Маша растерялась, но Ката кивала, иди, мол, не бойся! И она пошла вслед за Новицей. Проходя мимо стоящих столбом парней, она взглянула сначала на Светозара, сурового лицом. Потом на Светислава. Ей, наверное, показалось, что Светислав подмигнул ей.
8
Маша стояла перед круглым металлическим зеркалом, тем самым, похожим на большое блюдо, и с удивлением рассматривала себя. Понадобилось всего каких-то пару часов и сундук нарядов, чтобы она перестала быть девушкой двадцать первого века, и стала древнерусской славянкой. Погрузиться в обстановку помогла баня, которая оказалась маленькой и темной. Стены были ужасно закопченными, и Маше казалось, что она больше измажется, чем намоется. Но, оказалось, что от этого можно получить настоящее удовольствие. Четверо женщин сначала дружно махали вениками, обдавая тело влажным и пахучим духом свежих листьев, потом намывали ее, не обращая внимание на слабые возражения, что она и сама может, дайте только воды и мыла. Кстати, и мыла у них не было! А был какой-то отвар, которым ей долго натирали волосы и все тело, а потом так же долго смывали. Когда же у Маши совсем не осталось сил, и она лежала, блаженно вздыхая, ее еще раз облили отварами и под руки вывели в предбанник — одеваться.

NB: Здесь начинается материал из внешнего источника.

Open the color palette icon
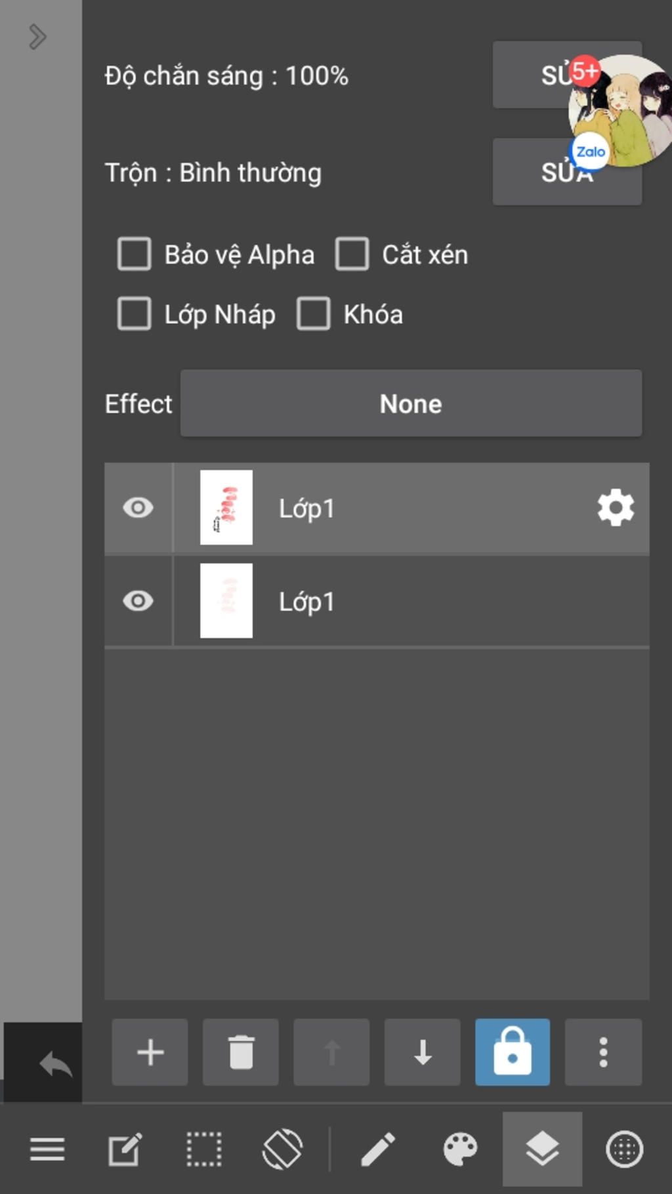This screenshot has height=1194, width=672. [x=460, y=1149]
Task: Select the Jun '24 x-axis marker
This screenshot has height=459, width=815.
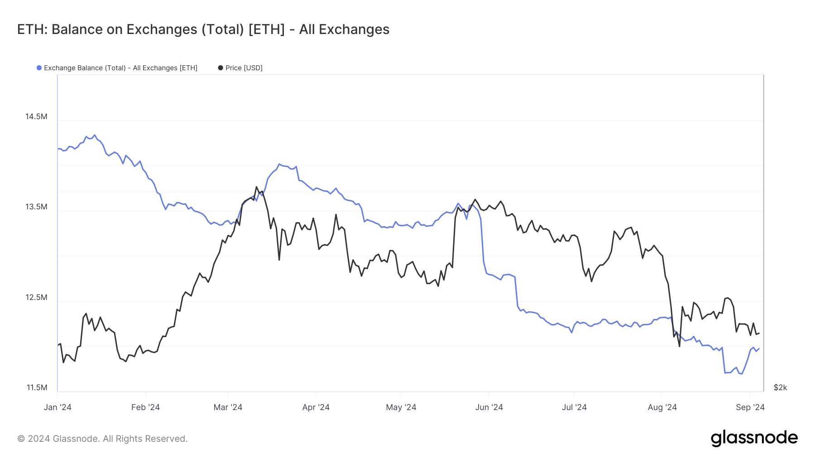Action: coord(489,407)
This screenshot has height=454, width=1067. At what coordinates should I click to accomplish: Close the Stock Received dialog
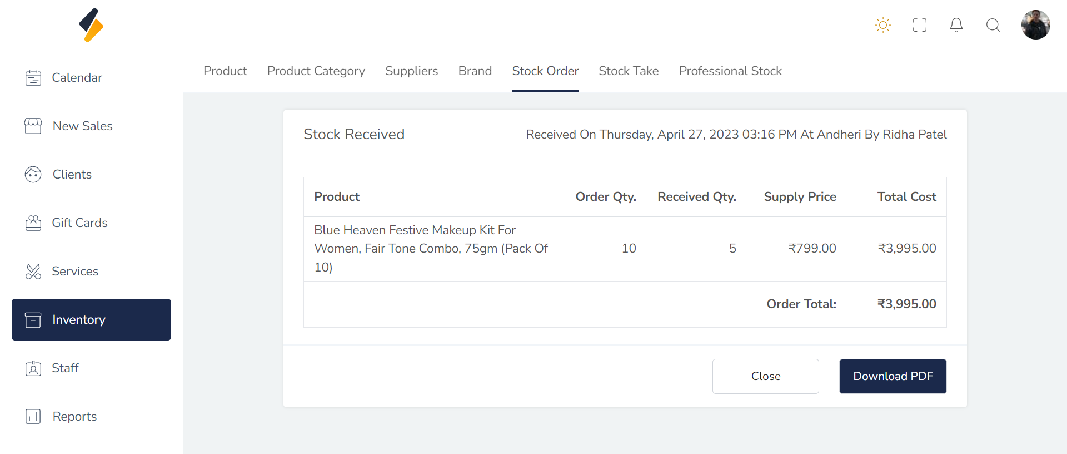pos(765,376)
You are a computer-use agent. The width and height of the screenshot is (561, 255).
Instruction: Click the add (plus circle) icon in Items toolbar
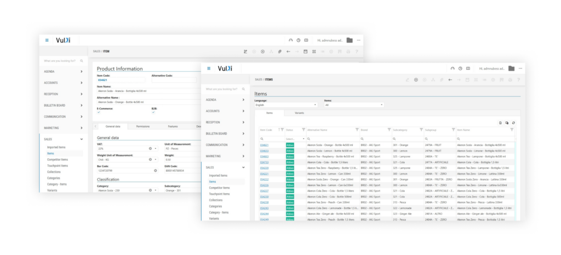click(416, 79)
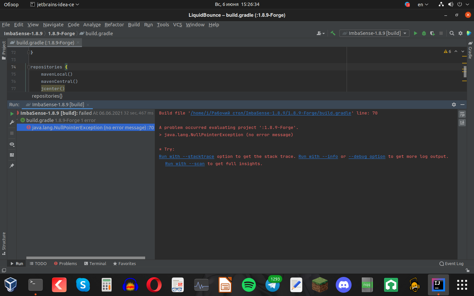The image size is (474, 296).
Task: Switch to the Terminal tool window tab
Action: point(95,263)
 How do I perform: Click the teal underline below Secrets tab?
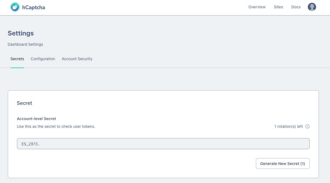(17, 67)
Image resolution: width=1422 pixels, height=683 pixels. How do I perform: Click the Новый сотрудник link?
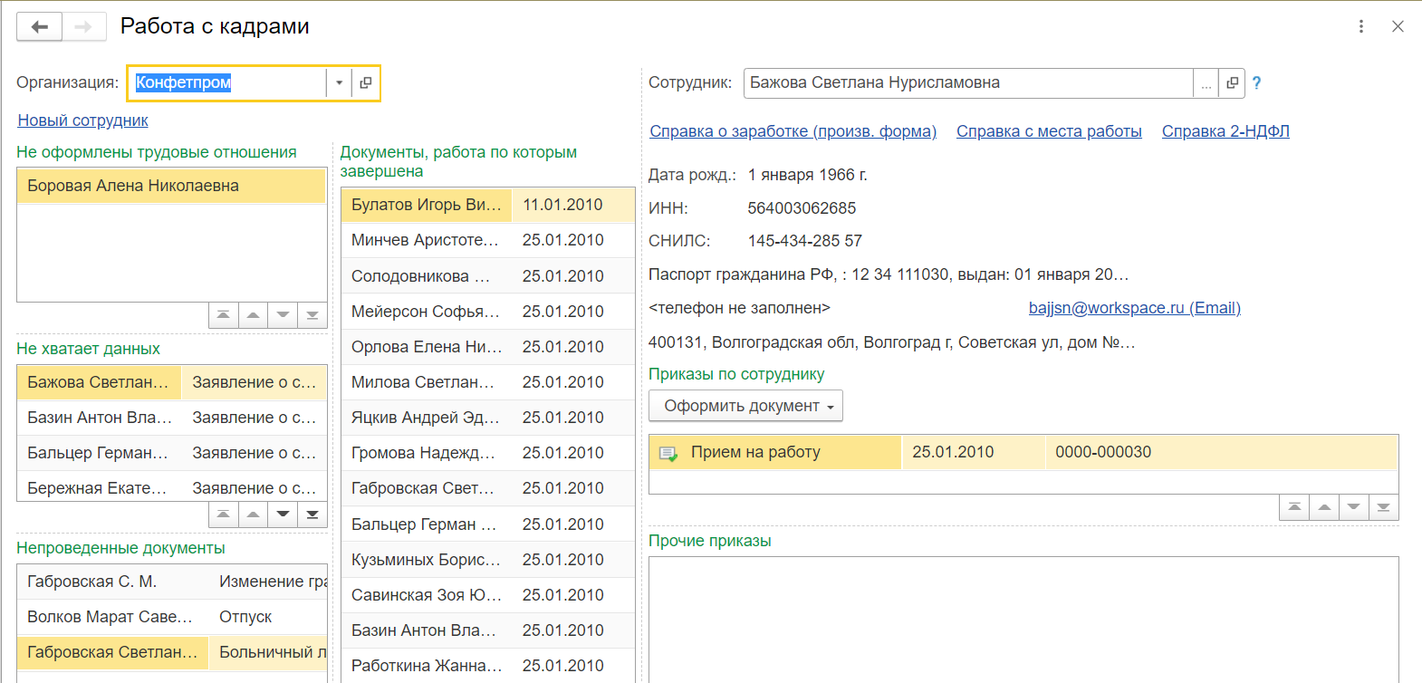[82, 120]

И тут она с ужасом обнаружила пропажу. Все ее вещи, вместе с рубахой и многострадальной юбкой, выданной старой Зорицей, пропали. Не было ни лифчика, ни трусов. Пока она водила глазами по лавке, в поисках своего нижнего белья, старшая из банщиц натянула на нее просторную тонкую рубаху.
— Пойдем, голуба, подберем тебе наряды! — проворковала она, — Катерина Владимировна велела красоту подобрать, чтобы не жало, не терло, чтобы была ты красота ненаглядная!